How do git submodules work?¶
Git submodules can be a little confusing.
This page explains how git stores submodules. My hope is that this will make it easier to understand how to use submodules.
If you’ve read Curious git you will recognize this way of thinking.
Why submodules?¶
Submodules are useful when you have a project that is under git version control, and you want to include a copy of another project that is also under git version control.
Worked example¶
We will call the project that we need to use myproject, and the project
that is using myproject we will call super.
We are expecting that myproject will continue to develop.
super is going to start using some version of myproject. In the
spirit of version control, we want to keep track of exactly which
myproject version super is using.
myproject¶
We make a little myproject to start:
$ mkdir myproject
$ cd myproject
$ git init
Initialized empty Git repository in /Volumes/zorg/mb312/dev_trees/curious-git/working/myproject/.git/
$ echo "Important code and data" > some_data.txt
$ git add some_data.txt
$ git commit -m "Initial commit on myproject"
[main (root-commit) 196bbbb] Initial commit on myproject
1 file changed, 1 insertion(+)
create mode 100644 some_data.txt
Back to the working directory containing the repositories:
$ cd ..
super¶
Now a super project:
$ mkdir super
$ cd super
$ git init
Initialized empty Git repository in /Volumes/zorg/mb312/dev_trees/curious-git/working/super/.git/
Remember (from Curious git) that doing git add on a file adds a new
copy of that file to the .git/objects directory. So, .git/objects
starts off empty:
objects
├── info
└── pack
When we git add a file, there is one new file in .git/objects:
$ echo "This project will use ``myproject``" > README.txt
$ git add README.txt
objects
├── 9c
│ └── 0042144fc489d7b528ef186af49e78c2867f91 [43B]
├── info
└── pack
Now do the first commit for super:
$ git commit -m "Initial commit on super"
[main (root-commit) 2326240] Initial commit on super
1 file changed, 1 insertion(+)
create mode 100644 README.txt
The commit made two new objects in the .git/objects directory:
a tree object giving the directory listing of the root directory;
a commit object giving information about the commit itself.
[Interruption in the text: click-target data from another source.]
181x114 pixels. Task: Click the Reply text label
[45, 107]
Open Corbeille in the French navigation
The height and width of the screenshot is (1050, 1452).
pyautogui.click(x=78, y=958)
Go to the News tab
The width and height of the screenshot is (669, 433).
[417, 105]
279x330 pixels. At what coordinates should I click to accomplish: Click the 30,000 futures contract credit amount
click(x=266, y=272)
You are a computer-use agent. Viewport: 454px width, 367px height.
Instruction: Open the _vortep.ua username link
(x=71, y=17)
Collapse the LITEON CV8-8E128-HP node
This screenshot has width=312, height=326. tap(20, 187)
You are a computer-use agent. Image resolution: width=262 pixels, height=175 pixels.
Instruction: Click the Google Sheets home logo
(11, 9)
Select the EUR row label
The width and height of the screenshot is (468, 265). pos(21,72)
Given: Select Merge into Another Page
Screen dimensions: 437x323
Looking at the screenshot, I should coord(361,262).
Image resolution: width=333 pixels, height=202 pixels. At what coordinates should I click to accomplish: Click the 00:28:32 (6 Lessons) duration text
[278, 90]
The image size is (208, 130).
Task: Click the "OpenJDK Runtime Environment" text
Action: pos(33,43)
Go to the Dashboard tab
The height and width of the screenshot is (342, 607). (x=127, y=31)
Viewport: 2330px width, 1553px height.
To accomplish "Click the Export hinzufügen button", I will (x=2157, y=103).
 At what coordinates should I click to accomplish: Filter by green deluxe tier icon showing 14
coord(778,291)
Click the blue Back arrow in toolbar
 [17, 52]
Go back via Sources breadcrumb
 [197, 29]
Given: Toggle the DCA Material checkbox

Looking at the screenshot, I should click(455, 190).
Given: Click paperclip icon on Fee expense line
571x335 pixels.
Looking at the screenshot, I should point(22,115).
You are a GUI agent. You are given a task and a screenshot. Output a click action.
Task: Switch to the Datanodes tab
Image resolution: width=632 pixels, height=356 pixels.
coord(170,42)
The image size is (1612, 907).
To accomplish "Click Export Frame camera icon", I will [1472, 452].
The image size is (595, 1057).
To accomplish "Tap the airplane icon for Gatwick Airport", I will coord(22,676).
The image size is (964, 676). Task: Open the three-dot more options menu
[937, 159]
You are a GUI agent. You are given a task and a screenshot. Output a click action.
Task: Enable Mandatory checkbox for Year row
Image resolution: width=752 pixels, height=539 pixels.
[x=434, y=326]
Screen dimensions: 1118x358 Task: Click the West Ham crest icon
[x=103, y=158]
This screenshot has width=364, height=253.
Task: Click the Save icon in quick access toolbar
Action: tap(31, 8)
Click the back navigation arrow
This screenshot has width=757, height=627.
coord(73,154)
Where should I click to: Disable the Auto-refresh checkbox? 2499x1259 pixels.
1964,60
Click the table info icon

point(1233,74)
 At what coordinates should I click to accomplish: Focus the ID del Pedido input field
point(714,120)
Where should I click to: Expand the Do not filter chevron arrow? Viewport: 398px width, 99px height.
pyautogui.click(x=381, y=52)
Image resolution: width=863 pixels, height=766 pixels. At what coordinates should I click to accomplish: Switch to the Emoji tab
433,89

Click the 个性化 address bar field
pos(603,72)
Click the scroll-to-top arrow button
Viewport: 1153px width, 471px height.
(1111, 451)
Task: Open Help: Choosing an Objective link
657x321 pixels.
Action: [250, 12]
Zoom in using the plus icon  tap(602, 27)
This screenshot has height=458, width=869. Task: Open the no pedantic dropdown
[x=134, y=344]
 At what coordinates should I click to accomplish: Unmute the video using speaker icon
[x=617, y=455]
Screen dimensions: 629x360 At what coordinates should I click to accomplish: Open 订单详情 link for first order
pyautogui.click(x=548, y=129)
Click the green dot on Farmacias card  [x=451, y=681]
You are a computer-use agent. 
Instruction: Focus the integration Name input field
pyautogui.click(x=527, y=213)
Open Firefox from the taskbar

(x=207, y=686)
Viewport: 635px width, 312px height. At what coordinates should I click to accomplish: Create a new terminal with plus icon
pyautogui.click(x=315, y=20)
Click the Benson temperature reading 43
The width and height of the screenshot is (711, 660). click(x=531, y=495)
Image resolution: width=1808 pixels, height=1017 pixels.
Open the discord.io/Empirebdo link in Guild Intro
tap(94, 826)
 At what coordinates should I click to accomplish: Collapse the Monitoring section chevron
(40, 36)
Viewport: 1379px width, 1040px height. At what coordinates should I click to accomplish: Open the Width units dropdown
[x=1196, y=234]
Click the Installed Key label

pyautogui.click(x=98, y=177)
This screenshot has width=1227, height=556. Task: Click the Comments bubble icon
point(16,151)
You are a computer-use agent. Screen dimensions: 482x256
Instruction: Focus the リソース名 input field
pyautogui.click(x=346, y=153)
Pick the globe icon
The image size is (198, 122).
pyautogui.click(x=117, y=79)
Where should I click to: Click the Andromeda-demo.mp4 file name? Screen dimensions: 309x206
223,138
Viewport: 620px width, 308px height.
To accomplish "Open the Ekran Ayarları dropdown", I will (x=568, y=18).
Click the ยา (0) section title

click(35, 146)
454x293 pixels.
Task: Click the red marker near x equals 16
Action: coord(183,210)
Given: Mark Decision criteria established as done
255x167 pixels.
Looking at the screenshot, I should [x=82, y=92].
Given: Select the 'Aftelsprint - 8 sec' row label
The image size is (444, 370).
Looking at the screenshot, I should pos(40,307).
So, we now have three files in .git/objects:
objects
├── 23
│ └── 262403a0b913d02219ead935dd1a85d3724a0d [139B]
├── 9c
│ └── 0042144fc489d7b528ef186af49e78c2867f91 [43B]
├── f1
│ └── 3a8c8331c76ac965c43b09d11ee2d72bb053c1 [55B]
├── info
└── pack
Adding myproject as a submodule of super¶
We use a git submodule to put myproject inside super. We will use the
name subproject for the submodule copy of myproject, to make clear
that it is the submodule copy:
$ git submodule add ../myproject subproject
Cloning into '/Volumes/zorg/mb312/dev_trees/curious-git/working/super/subproject'...
done.
What just happened?:
$ git status
On branch main
Changes to be committed:
(use "git restore --staged <file>..." to unstage)
new file: .gitmodules
new file: subproject
Notice that git submodule has already staged its changes, so we need the
--staged flag to git diff to see what has changed:
$ git diff --staged
diff --git a/.gitmodules b/.gitmodules
new file mode 100644
index 0000000..00b54ec
--- /dev/null
+++ b/.gitmodules
@@ -0,0 +1,3 @@
+[submodule "subproject"]
+ path = subproject
+ url = ../myproject
diff --git a/subproject b/subproject
new file mode 160000
index 0000000..196bbbb
--- /dev/null
+++ b/subproject
@@ -0,0 +1 @@
+Subproject commit 196bbbb2b7497fdc868fa61425959d23ff1c0fe5
As you saw, the output from git submodule says Cloning into
subproject, and sure enough, if we look in the new subproject directory,
there is a clone of myproject there:
subproject
├── .git [35B]
└── some_data.txt [24B]
So, git submodule has:
cloned
myprojecttosupersubdirectorysubproject;created and staged a small text file called
.gitmodulesthat records the relationship of thesubprojectsubdirectory to the originalmyprojectrepository;claimed to have made a new file in the
superrepository that records themyprojectcommit that the submodule contains.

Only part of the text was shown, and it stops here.